Hi
I’m testing a setup with conntrack-sync and vrrp. For connections which are not NATed it works, but the connections which are NATed they fail.
The routers is in VMware ESXi 5.5
This is tested on 1.0.5 and 1.1.1
It’s probably something I have missed so if anybody could point me to how to get stateful NAT I will be really happy 
Regards
Arne
Without rfc3768 mode, the arp caches of other systems need to change to pickup the new ip->mac mapping. RFC3768 mode solves that, but there is a bug for which I have a patch.
http://www.five-ten-sg.com/mapper/blog/vrrp
Can you check your arp cache? If the arp cache on 172.16.4.254 did not get updated, it might cause these symptoms.
You could verify that.
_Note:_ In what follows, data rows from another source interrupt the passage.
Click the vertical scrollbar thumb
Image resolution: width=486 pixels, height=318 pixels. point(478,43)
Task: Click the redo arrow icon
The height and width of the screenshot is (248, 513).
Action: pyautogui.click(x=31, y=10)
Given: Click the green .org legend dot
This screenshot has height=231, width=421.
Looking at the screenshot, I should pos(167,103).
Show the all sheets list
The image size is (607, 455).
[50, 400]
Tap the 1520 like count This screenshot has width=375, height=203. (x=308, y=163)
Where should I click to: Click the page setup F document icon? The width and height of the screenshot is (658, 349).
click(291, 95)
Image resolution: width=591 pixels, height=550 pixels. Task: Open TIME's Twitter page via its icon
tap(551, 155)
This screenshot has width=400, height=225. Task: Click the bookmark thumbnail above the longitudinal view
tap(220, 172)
On both master and backup routers, run two simultaneous dumps:
sudo tcpdump -i eth0 dst host $target
sudo tcpdump -i eth1 dst host $targetwhile from some system in 172.16.5.0/24, run “ping $target”. You should see the icmp packets incoming on eth1 and outgoing on eth0 on the master. Do a vrrp transition, and which vyos box sees the incoming pings, and does either box show outgoing pings?
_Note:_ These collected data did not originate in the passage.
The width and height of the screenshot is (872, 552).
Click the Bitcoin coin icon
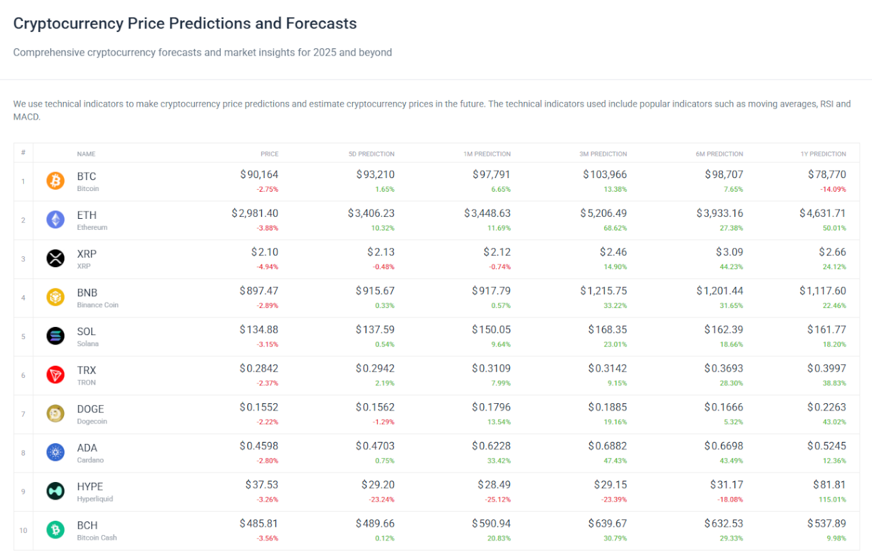pos(55,181)
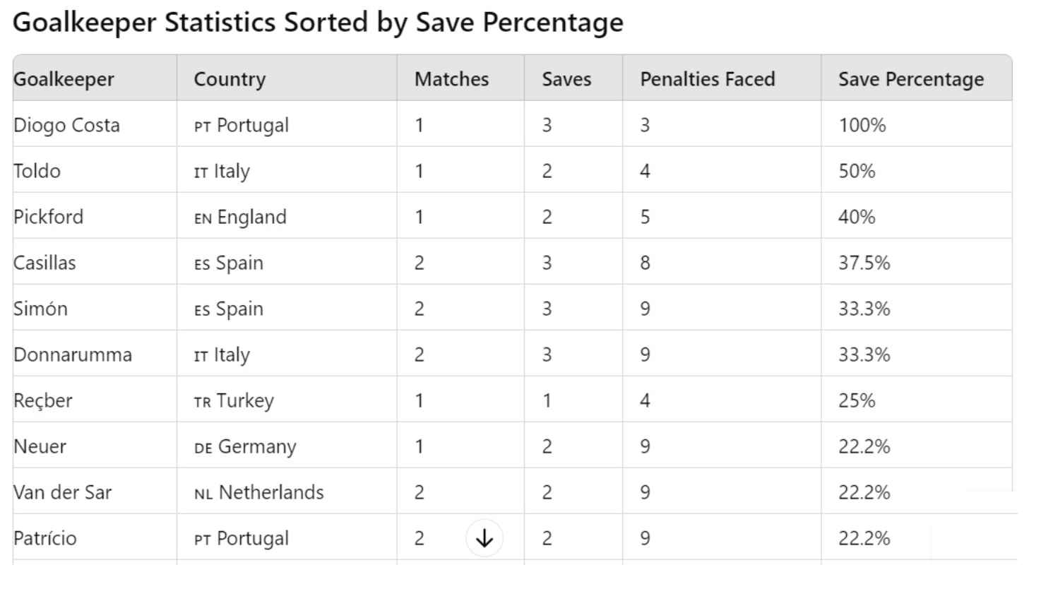Select the Donnarumma name cell
Image resolution: width=1041 pixels, height=589 pixels.
72,355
To me it looks like the ARP is updated correctly. When I capture traffic on the interfaces when doing a transition the traffic switches over to the new master. Traffic which are not NATed works fine. The NATed traffic shows up on eth0 but does not go out on eth1.
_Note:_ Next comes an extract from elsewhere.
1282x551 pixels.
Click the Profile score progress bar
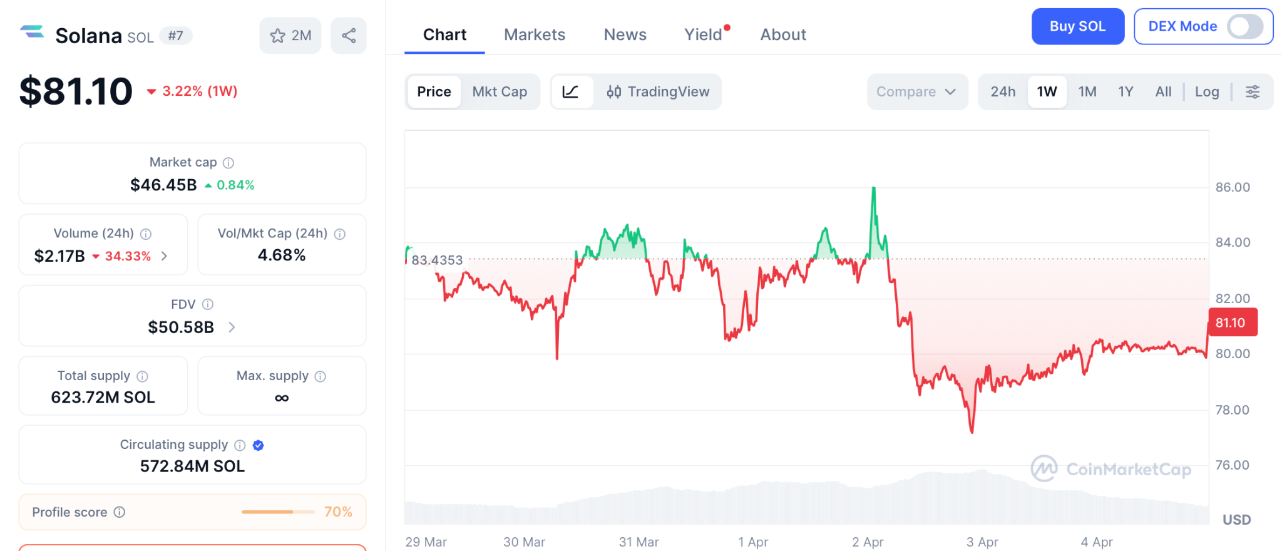(x=278, y=512)
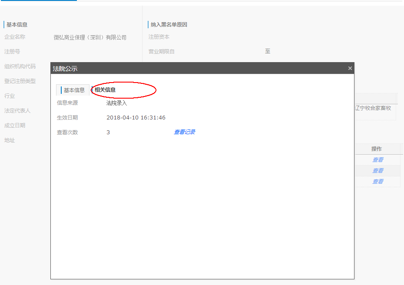
Task: Select company name 微弘商业保理（深圳）有限公司
Action: (x=90, y=38)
Can you try http://www.five-ten-sg.com/util/VyOS-livecd-1501130922-69741b0-amd64.iso in rfc3768-compatibility mode? It seems to work for me. I setup two VMs from that iso, brought up an inbound natted connection into a server, and an outbound natted connection from a client, shutdown the master vrrp, and both natted connections survived.
I only use rfc3768-compatibility mode.
My testcases works with your iso. And it looks to be fine!